Basically, if your favorite part of the 2022 season was the Time Before the Unsealing of the Yankee Letter, you’re going to love how Maddon and Verlander handled Ohtani’s second straight bad start opposite the pinstripes.
Verlander started the party, by making what he called “not a ‘Yankees are cheating’ accusation”. He wrote out his evidence on Twitter, though, otherwise known as “The Land of Nuance,” so … he knew exactly what he was doing. Quickly, opposing fans decided to assume exactly what he “didn’t” want them to. Damn!
According to Verlander, it was fishy that Shohei Ohtani, the pitcher with the highest chase rate of any hurler, wasn’t piling up swings and misses on Thursday. Conveniently, he also included the non-scientific lack of “budging” as more evidence that the Yanks were one step ahead of Ohtani. Can’t prove they weren’t budging, can’t prove they were! Genius.
Yankees might have picked up on Shohei Ohtani pitch tipping
Might the Yankees be one step ahead of Ohtani? Could they have picked up on some pitch-tipping last summer (when he allowed seven earned runs in under one inning), with Ohtani staying completely ignorant of his missteps all the way until Thursday? It’s possible. It’s certainly possible the Yanks picked up on a twitch or quirk.
But it’s also possible Ohtani’s stuff just … wasn’t crisp in this one. The first batter of the game, Matt Carpenter, was not on the Yankees last season. He didn’t participate in the last blowout. He’s barely even a Yankee. And he still worked Ohtani for an 11-pitch at-bat before drilling a home run to the porch.

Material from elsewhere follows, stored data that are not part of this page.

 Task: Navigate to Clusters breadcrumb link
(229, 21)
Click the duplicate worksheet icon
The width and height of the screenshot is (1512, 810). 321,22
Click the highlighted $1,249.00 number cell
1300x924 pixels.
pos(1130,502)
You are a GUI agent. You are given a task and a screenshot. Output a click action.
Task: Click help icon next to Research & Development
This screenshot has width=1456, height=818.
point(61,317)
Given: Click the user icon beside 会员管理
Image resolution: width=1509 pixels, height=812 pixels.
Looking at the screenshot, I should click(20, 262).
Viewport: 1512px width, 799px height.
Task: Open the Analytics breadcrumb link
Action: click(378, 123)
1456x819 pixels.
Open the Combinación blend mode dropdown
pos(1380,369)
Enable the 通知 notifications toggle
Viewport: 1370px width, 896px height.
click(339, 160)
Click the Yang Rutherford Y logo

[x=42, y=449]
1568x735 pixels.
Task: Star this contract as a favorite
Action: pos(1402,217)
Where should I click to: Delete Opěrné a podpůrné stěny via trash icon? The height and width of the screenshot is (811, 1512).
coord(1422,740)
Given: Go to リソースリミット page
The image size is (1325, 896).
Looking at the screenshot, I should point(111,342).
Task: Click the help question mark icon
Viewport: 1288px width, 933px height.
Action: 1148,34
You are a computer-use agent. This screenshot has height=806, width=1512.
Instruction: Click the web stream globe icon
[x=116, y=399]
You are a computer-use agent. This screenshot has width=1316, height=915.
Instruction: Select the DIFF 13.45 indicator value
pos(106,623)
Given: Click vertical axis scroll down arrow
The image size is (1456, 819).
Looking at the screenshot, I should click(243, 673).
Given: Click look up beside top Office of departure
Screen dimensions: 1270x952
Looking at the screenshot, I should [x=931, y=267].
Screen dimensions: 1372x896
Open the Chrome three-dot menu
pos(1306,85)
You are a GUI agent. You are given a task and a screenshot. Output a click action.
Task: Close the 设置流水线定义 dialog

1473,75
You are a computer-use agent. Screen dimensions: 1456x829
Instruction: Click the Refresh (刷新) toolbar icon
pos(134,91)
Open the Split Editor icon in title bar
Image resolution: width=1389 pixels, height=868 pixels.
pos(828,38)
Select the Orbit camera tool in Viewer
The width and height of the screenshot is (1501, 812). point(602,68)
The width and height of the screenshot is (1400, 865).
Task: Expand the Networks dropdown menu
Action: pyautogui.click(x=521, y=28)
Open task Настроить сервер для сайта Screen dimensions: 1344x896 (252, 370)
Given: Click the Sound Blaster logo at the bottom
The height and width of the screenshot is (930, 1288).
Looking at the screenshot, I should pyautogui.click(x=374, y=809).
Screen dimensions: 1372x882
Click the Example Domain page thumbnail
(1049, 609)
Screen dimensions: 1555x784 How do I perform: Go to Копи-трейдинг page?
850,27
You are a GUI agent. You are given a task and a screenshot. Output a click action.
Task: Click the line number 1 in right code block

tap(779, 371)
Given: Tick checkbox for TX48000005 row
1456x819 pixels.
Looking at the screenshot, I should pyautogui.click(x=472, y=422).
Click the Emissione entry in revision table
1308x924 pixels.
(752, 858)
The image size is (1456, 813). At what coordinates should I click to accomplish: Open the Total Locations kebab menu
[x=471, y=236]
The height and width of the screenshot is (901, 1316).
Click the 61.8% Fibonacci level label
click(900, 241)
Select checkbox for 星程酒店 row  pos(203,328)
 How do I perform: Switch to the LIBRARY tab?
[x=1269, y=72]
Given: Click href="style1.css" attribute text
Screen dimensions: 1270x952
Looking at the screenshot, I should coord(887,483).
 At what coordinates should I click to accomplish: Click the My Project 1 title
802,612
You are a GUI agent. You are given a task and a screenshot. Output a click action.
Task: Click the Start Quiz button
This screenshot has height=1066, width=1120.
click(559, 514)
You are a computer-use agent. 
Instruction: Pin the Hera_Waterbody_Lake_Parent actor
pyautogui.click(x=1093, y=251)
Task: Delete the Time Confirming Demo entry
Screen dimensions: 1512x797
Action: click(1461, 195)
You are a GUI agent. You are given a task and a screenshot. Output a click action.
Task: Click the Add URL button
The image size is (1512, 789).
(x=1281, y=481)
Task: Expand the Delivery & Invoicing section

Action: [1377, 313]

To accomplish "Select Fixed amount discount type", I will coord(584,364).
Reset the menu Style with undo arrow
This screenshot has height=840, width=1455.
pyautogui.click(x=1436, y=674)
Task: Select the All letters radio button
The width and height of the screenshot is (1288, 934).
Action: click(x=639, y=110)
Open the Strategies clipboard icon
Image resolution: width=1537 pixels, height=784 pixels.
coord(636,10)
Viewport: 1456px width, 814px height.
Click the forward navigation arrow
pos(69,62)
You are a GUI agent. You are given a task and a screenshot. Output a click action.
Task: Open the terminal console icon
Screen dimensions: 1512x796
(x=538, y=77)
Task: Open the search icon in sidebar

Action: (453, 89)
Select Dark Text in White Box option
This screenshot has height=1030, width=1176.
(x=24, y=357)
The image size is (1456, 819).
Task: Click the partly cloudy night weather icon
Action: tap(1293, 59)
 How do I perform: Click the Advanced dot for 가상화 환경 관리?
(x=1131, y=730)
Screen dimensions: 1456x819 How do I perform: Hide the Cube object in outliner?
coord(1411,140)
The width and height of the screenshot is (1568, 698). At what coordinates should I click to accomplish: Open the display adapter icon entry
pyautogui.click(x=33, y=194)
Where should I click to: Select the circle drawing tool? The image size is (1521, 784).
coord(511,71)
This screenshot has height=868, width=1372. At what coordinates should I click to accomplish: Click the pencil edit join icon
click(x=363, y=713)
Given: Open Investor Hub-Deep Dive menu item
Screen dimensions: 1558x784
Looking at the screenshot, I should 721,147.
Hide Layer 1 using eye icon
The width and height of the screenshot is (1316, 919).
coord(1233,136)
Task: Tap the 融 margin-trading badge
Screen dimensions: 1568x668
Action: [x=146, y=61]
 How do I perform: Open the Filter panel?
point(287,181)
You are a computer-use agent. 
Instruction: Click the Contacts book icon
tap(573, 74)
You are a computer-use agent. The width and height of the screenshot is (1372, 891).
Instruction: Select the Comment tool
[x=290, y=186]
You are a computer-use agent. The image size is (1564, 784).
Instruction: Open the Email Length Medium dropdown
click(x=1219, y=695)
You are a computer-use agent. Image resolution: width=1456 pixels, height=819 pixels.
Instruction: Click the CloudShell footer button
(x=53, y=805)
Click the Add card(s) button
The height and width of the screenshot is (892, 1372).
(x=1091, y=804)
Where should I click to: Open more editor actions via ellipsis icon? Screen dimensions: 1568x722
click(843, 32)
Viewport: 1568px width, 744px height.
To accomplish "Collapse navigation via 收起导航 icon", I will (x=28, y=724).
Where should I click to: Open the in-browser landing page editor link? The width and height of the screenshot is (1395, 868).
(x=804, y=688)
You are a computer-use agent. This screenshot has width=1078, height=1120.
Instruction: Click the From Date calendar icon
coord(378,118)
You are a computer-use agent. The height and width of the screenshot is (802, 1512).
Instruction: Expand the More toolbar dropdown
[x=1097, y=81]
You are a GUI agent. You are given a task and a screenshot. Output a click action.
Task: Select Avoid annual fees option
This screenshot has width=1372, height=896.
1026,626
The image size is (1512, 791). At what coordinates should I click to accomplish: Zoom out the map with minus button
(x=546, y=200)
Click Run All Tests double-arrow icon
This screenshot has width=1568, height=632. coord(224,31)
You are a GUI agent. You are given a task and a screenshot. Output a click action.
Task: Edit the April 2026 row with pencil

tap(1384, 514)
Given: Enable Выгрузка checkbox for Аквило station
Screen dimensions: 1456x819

Was Ohtani tipping? Maybe. But it didn’t matter in that at-bat. Against Carpenter, everything was up in the zone. Splitter, slider, cutter, fastball … all of them were hung or hittable. Ultimately, Carpenter took a spinner at the top of the zone out of the yard after missing several other cookies. Gleyber Torres’ homer? He jumped on a first-pitch fastball. Aaron Judge’s? Another spinner way, way up. Perhaps Ohtani just struggled under the bright lights of the stadium he worked hard to avoid in free agency?
Add Angels manager Joe Maddon to the fleet of people who believe there was more to the Yankees’ dominance. He claimed the Yankees are “very good” at uncovering pitchers’ tells, and may have done it again.
Of course, Maddon also didn’t want you to think he was saying anything untoward. He just wanted to wink at you for a while until you decided it yourself.
We’ve seen this before. Fresh off his own illicit use of the video room, Alex Cora spent an entire London Series press conference basically screaming under his breath, “Carlos Beltran is helping the Yankees cheat!” Of course, that series was played in literally London, so it would’ve been tough to set up any illicit tech overseas in a matter of hours. Logic. Tough stuff.
Whether Ohtani struggled or whether the Yankees got the jump on him, Maddon and Verlander won’t rest until you’re right back to thinking that something’s funky under the surface here. And that was their endgame all along.